Corn farms in the U.S. sow their seeds around April or May before the worst of the summer has begun and harvest their crops between October and November, before the harshness of winter strikes. Once the crops have been harvested, the corn gets distributed into various product categories to be refined and manufactured. The most commonly known purpose of corn is the food it provides, such as flour, starch, oil, corn syrup and fructose. On the other hand, corn is also used to create ethanol which is blended into the formula that produces gasoline, as well as a key binding agent in drugs like Aspirin.
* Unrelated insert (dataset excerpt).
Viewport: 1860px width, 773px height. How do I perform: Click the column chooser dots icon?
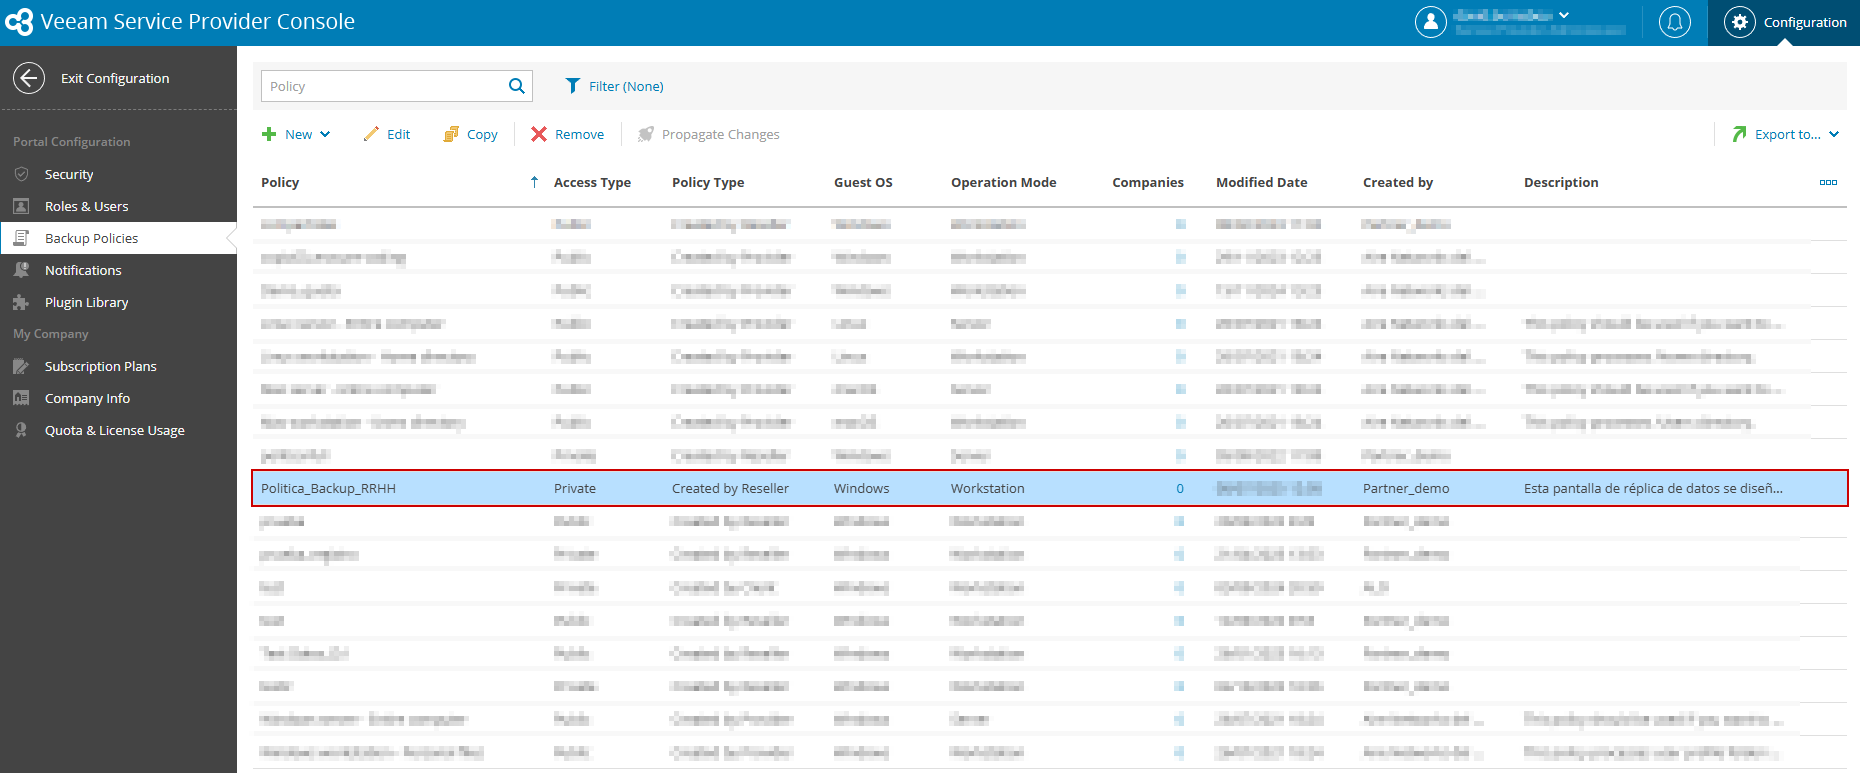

These major uses explain why there are more than 90 million hectares of land dedicated to corn farms in the U.S. Of these farms, the majority can be found in the Midwest across the plains found there. During planting and harvesting, these farms are carefully prepared to accommodate the necessary plant requirements. Soil needs to be prepared to optimal conditions, the weather needs to be planned as accurately as possible and timing according to the seasons is essential. These not only determine the quality of the corn at the end of the season, but also the price of corn on the markets. Corn happens to be one of the largest commodities in which people invest and which is traded daily. All the above-mentioned factors influence the price at which corn is traded, affecting the entire industry at its core.
In this popular choice for crop farming, farms can produce incredible amounts of substances. One bushel of corn harvested on a farm can produce either 2.8 gallons of fuel ethanol, 1.5 lbs. of corn oil or even 33 lbs. of sweetener. This alone reflects the value of corn farms around the world and how they provide essentials to sustain daily life.